The variables that matter most (will AI eliminate this job category? will our biggest competitor get acquired by Microsoft and suddenly have unlimited distribution? will our customers decide to consolidate vendors and we are number three on the list?) are not predictable from historical data.
But Wall Street demands quarterly guidance. Boards demand annual budgets. Sales teams need quotas. So companies forecast anyway, knowing the model is built on assumptions that could become obsolete in sixty days.
The smart ones do what Shopify does: forecast the market direction, build for that, and guide quarters conservatively so you have room to beat. The honest ones do what some companies are starting to do: stop giving annual guidance entirely and admit that visibility is too limited.
The ones in trouble are still pretending their model works.
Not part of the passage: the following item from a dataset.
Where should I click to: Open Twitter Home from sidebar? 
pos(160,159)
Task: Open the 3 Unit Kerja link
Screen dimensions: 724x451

That their pipeline coverage gives them confidence. That they have accounted for competitive dynamics. They have not. They are using yesterday’s tools to predict tomorrow’s market.
What to Watch For
As we head into 2026 guidance season, here is how to read between the lines on forecasts:
Companies that give specific guidance but wide ranges (example: 15-20% growth) are telling you they have no visibility. Narrow the range or widen the honesty.
Companies that cite macro uncertainty but give precise guidance are pretending to have a model that works. If you genuinely do not know what the macro will do, your guidance range should reflect that.
Companies that guide conservatively, beat consistently, and raise guidance incrementally are playing the game correctly for a world where quarterly forecasting is theater. Watch whether they are also making multi-year bets that could redefine their position.
Companies that miss guidance mid-year and attribute it to one specific factor (like ADP blaming international weakness) are giving you the polite explanation. The real explanation is usually that their model was built for a world that no longer exists.
The lesson from Q3 2025 earnings is not that some companies are better at forecasting than others. It is that the ones who beat are forecasting different things. Most are forecasting quarters. The winners are forecasting markets.
And in a world where AI can shift competitive dynamics in 90 days, M&A can redraw market boundaries overnight, and your customers are questioning whether they need your entire category, forecasting markets is the only kind that matters.